• _Texto proporcionado_:
________
Cuando fundo mi ciudad, corrijo la arena. Después corrijo la ciudad. Y de corrección en corrección marcho hacia Dios.
(Antoine de Saint Exupery)

sábado, 12 de septiembre de 2020

Entre Tú y yo


“… porque donde esté tu tesoro,
allí estará también tu corazón”.
(Mateo 6, 21)


No sé para qué traigo este libro si se me cierran los ojos.

Desligo mi mirada del pasado y devuelvo la arena a la ventisca. 

El libro se deshoja ceniciento de argumentos. Prescindo de él y me instalo en un recodo ausente de ternura.
                                        
Sin embargo, Tú me esperas.

Una terraza anticipa el encuentro. Hay una hamaca blanca en la que un niño dormita cuentos de bosques escondidos. Lo despierto, le pregunto por Ti. Me dice que te has ido conmigo, que debiera yo saberlo bien.

Abandono esa respuesta y me reanudo en silencios. 

La cordura me implica en desconciertos crueles. Pero no me detengo, conozco bien las trampas de la inercia, en el interior la penumbra es espesa. 

Avanzo a tientas y dejo atrás varias puertas. Llego a una recámara dominada por la amplitud. El cielorraso exhibe maderas de oriente y tapices de exquisitos azules. Los admiro incrédula: la seda es tan ligera que parece camisa de ángeles.
 
De inmediato me gana un dolor insoportable y pierdo equilibrio a pasos agigantados.

Tú me abrazas, sonríes y enlazas mi cintura tiernamente. Yo no me percato, dudo sobre qué debo sentir.

En tanto, ya es el mediodía. 

Los amplios ventanales me seducen y te olvido. Ya no deseo encontrarte.

Perdóname.

A mi lado, en el balaustre, reinan dos copas de cristal. Una de ellas está minada por imperceptibles rajaduras. Vacilo, ante la inminencia de una herida que no llegará nunca, porque ya se ha instalado entre tú y yo mucho antes.

He malgastado mi inocencia.
________
• _Datos proporcionados_:
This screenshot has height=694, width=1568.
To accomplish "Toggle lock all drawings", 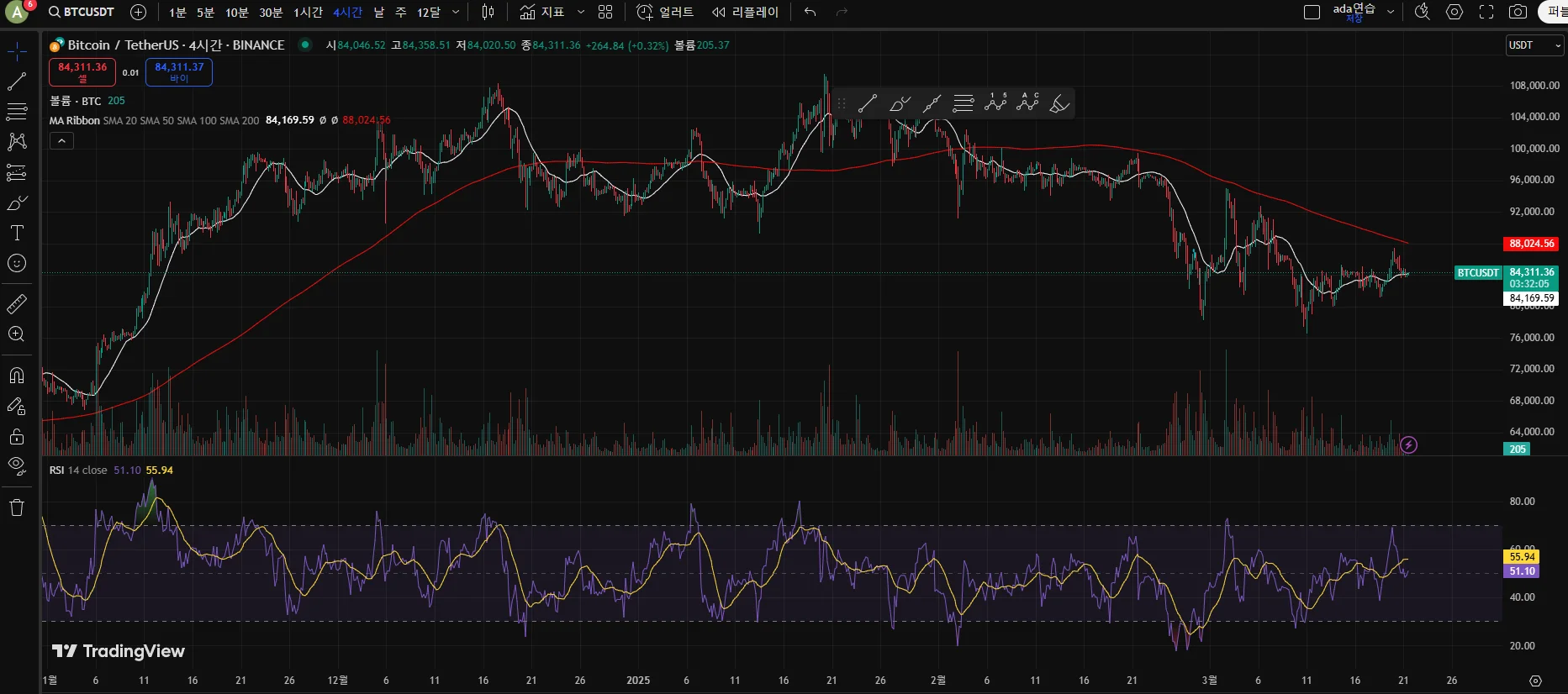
________
• _Tarea_: Copia del texto todo lo que va desde "Una terraza anticipa" hasta "camisa de ángeles.", cambiando "hamaca" por "mecedora". Las líneas son un material aparte y no guardan relación con el texto.

• _Resultado_:
Una terraza anticipa el encuentro. Hay una mecedora blanca en la que un niño dormita cuentos de bosques escondidos. Lo despierto, le pregunto por Ti. Me dice que te has ido conmigo, que debiera yo saberlo bien.

Abandono esa respuesta y me reanudo en silencios. 

La cordura me implica en desconciertos crueles. Pero no me detengo, conozco bien las trampas de la inercia, en el interior la penumbra es espesa. 

Avanzo a tientas y dejo atrás varias puertas. Llego a una recámara dominada por la amplitud. El cielorraso exhibe maderas de oriente y tapices de exquisitos azules. Los admiro incrédula: la seda es tan ligera que parece camisa de ángeles.